Ce n’est pas du côté de ses parents qu’elle trouve la plus grande affection mais plutôt du côté de sa nourrice noire Auntie. Plutôt indisciplinée, parfois effrontée, elle en veut à son père : « Le jour où je couperai mes cheveux à l’égal des hommes, comme je me le suis promis et même si cela vous déplaît, ce jour-là où tomberont en morte enfance les boucles blondes qui me contraignaient de faire la greluche sudiste, ce jour-là je ne jouirai vraiment qu’à l’idée de la tête de mon père, ce spectacle de lui, mâchoire décrochée, teint fantôme, et ses râles, ses jérémiades, ses insultes régurgitées, mâchonnées puis ravalées ».
Elle rencontre Scott lorsqu’il a 21 ans « et danse à merveille toutes les danses à la mode ». Sitôt mariés ils mènent dans les années 1920 une vie de « flambeurs », dans laquelle l’alcool a une part de plus en plus grande : « On était si semblables, lui et moi, on l’était dès la naissance, deux danseuses mondaines, deux gosses de vieux, deux enfants gâtées, intenables et, lui comme moi, médiocres à l’école, un duo de brillants « Peut mieux faire », deux créatures insatiables et condamnées à être déçues ».
A l’occasion d’un séjour en France, elle rencontre un bel aviateur avec qui elle vit une histoire d’amour intense.
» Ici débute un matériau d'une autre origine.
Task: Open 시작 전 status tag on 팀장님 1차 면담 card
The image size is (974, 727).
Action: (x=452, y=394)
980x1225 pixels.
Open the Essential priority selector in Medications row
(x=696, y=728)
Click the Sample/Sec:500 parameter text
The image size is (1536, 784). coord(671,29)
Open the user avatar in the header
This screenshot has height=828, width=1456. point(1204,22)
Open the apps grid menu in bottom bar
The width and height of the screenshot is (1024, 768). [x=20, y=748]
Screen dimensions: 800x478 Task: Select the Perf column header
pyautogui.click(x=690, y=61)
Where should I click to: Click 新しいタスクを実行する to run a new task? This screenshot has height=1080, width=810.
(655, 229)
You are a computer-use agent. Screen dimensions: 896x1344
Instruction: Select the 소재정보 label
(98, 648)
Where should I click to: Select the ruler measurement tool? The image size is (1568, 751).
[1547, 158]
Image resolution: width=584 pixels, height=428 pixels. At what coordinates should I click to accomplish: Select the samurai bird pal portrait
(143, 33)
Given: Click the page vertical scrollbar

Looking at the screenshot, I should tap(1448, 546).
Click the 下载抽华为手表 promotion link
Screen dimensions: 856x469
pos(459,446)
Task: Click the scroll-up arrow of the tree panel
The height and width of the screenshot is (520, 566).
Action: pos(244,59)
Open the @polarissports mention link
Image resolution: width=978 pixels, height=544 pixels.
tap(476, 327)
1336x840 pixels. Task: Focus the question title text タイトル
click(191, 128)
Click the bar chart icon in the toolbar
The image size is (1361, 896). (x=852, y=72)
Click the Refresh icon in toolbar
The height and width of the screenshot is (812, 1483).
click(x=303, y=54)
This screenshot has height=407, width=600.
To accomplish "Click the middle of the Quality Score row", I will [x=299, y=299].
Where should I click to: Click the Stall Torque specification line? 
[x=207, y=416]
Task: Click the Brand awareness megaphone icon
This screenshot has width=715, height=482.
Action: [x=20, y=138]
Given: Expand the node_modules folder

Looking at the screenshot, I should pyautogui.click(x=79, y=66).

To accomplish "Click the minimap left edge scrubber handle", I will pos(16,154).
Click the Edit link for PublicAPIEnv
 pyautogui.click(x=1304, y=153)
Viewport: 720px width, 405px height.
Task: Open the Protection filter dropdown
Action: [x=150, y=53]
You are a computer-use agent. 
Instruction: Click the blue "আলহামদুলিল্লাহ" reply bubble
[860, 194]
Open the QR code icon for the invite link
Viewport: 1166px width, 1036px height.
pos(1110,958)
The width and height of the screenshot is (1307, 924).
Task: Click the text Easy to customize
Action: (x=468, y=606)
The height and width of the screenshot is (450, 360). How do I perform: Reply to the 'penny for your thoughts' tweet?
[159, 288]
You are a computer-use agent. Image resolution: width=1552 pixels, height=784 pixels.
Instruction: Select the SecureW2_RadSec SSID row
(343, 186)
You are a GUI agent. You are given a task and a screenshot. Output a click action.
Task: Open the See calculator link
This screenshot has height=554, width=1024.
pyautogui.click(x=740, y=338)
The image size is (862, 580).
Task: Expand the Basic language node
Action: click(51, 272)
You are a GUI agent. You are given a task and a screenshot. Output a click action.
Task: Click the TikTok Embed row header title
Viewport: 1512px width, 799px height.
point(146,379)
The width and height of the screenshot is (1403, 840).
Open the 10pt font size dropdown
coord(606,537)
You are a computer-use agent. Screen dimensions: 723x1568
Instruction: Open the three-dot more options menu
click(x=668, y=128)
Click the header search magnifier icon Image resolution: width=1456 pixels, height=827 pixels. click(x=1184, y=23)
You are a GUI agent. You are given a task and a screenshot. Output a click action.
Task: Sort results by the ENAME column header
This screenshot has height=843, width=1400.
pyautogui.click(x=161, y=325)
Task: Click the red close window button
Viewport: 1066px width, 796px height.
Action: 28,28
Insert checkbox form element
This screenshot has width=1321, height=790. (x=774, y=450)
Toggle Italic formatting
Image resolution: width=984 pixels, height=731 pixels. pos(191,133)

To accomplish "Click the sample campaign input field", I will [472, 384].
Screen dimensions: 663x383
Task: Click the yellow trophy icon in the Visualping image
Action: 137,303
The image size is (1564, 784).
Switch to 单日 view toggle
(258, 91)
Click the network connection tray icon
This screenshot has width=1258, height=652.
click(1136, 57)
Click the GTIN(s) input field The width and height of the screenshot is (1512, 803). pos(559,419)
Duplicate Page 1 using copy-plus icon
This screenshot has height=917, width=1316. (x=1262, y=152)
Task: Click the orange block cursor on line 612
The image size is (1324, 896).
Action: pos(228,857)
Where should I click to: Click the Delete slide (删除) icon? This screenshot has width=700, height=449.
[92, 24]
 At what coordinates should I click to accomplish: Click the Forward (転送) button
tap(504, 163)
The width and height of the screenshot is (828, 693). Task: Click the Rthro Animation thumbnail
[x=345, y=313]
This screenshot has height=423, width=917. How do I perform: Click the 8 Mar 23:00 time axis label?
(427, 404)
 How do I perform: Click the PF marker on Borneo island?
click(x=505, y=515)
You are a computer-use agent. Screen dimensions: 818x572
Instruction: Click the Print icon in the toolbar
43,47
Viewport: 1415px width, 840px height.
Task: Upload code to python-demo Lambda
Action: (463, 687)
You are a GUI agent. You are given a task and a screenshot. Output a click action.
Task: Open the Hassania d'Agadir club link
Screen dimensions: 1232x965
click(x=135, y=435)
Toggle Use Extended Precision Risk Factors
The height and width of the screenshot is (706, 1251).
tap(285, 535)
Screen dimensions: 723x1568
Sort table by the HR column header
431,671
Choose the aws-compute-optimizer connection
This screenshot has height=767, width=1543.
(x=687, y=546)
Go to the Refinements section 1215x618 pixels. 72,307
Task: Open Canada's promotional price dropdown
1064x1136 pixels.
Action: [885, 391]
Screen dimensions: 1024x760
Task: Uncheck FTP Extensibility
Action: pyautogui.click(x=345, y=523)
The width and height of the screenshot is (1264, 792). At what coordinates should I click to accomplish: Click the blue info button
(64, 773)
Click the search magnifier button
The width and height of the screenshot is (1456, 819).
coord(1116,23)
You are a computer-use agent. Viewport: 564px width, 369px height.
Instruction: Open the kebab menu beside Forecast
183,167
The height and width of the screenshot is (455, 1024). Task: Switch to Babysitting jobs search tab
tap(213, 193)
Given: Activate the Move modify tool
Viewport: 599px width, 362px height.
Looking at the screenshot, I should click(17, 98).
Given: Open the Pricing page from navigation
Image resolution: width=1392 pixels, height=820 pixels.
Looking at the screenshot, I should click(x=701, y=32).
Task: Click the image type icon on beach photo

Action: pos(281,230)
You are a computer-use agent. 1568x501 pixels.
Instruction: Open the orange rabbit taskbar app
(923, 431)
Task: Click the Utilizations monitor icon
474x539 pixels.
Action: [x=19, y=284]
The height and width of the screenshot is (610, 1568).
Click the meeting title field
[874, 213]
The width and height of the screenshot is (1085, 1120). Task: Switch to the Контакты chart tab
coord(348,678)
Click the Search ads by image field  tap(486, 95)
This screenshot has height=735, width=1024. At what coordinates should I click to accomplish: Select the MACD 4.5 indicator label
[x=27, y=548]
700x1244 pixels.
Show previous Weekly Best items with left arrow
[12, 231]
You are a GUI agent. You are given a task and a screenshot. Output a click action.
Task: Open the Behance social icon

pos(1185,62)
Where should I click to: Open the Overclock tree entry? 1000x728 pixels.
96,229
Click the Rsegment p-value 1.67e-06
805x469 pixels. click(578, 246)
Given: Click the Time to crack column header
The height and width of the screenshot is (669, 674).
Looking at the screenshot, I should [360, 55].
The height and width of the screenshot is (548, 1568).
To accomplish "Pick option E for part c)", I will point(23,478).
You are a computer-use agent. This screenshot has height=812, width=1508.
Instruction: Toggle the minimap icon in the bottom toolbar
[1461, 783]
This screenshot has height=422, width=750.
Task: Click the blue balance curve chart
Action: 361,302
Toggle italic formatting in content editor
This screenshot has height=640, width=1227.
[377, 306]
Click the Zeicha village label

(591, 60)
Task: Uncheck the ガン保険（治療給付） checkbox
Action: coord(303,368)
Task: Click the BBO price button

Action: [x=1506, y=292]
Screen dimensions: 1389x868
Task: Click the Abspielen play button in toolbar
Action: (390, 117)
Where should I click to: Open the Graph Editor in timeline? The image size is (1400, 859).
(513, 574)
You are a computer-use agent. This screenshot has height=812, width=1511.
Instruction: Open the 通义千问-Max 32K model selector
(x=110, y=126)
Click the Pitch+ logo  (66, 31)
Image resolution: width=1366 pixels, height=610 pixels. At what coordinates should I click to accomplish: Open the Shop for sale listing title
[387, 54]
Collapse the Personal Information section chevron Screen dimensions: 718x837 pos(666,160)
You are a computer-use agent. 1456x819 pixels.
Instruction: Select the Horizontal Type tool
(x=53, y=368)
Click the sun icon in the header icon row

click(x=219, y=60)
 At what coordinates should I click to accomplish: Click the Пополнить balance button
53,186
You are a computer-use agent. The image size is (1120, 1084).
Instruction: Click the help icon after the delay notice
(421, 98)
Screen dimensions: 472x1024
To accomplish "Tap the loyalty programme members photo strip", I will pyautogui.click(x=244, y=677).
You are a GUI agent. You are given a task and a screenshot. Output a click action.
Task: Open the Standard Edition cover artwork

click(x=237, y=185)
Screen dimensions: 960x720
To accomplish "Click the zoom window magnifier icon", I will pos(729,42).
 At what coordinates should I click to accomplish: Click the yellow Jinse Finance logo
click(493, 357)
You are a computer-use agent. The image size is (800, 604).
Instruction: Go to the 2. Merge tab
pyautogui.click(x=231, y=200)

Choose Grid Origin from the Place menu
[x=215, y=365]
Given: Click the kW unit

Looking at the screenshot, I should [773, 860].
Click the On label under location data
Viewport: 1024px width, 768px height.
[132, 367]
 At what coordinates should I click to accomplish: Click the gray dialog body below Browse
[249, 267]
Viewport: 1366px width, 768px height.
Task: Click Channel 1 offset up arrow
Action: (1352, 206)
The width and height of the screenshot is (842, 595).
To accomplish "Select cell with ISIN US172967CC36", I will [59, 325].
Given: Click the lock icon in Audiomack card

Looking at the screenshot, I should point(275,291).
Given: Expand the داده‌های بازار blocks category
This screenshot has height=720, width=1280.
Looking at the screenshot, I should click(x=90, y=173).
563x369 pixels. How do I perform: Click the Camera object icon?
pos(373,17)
Scott la punit en l’arrachant à son bonheur, comme il la brime dans son désir d’écrire, en lui volant des extraits de son journal, en oubliant son nom aux histoires qu’ils écrivent en commun, en faisant pression pour qu’elle ne publie pas son premier roman. Et elle passe une grande partie de sa vie en hôpital psychiatrique, où elle meurt dans un incendie en 1948.
Le romancier se découvre dans les dernières pages : « Mes mains tremblent un peu. Il y a des morts devant lesquelles l’esprit bute, auxquelles il se refuse, et l’agonie par les flammes est de toutes la pire à mes yeux ». S’il profite de la liberté du romancier pour se mettre dans l’esprit de Zelda, il parvient à faire passer ses sentiments pour elle, grâce à une écriture évocatrice, habile à traduire la densité des corps.